Under Iowa’s workers’ compensation law, injured workers can ask for an updated review of their injuries to determine whether their condition has worsened and thus entitles them to additional payments. In the present case, an injured worker filed a review-reopening proceeding which was dismissed by the workers’ compensation commissioner after a finding that the worker had suffered only a temporary, and not permanent, injury. The question in this case was whether the worker can pursue a claim for a permanent injury in a review-reopening proceeding despite an earlier adjudication that her injury was not permanent?

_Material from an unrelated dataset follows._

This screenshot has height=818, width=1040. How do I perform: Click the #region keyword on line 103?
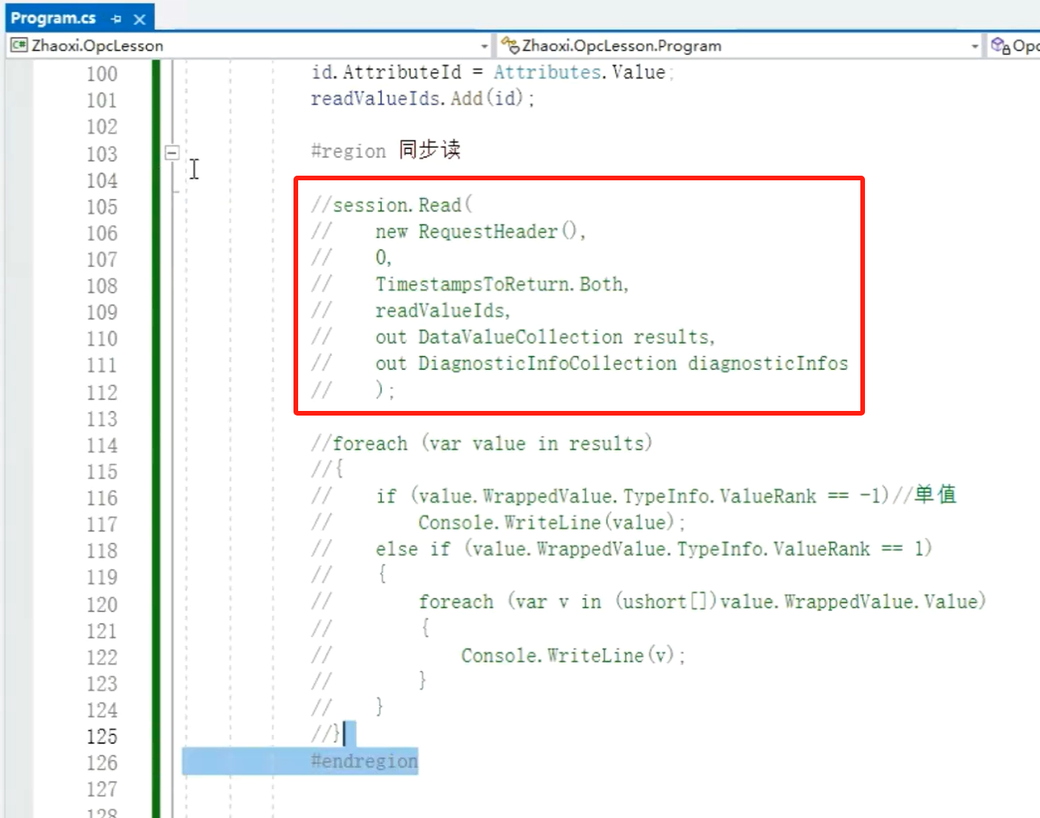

Alevia Green worked at a recycling plant in Fort Dodge in 2012 when she was injured after being struck by a large door on a recycling dumpster. She suffered a concussion and brain injury from the impact. After receiving temporary disability benefits for three months, Green’s doctor found that she had reached full maximum medical improvement and Green returned to her job at the recycling center. However, after Green’s symptoms continued, she filed a petition seeking workers’ compensation for a permanent disability. The deputy commissioner and the workers’ compensation commissioner denied her petition after determining that Green had failed to establish her injury caused permanent injury in the original proceeding.
Green then sought judicial review asserting that her condition had worsened over time into a permanent disability. Her employer argued that Green could not relitigate the extent of her injuries in a review-reopening proceeding because the issue of permanent disability had already been presented and decided against her. The deputy commissioner had determined that Green’s claim was barred by the principles of res judicata – in other words, that the issue of whether she suffered a permanent disability could not be reopened since it had already been raised and ruled on in her original petition.
The Supreme Court found that res judicata principles certainly apply to issues such as work-connection, employee or employer status, and occurrence of a compensable injury. However, Green’s original petition dealt with her condition at an earlier date, and a change in a condition that results in an award in an entirely different category, such as temporary to permanent, is not barred from reopening. For the res judicata or “issue preclusion” concept to apply, the first issue must “have been actually litigated.” The effect of Green’s work injury on her current condition had not yet been litigated.
Alevia Green v. North Central Iowa Regional Solid Waste Authority and IMWCA, No. 21-0490 (Iowa April 14, 2023).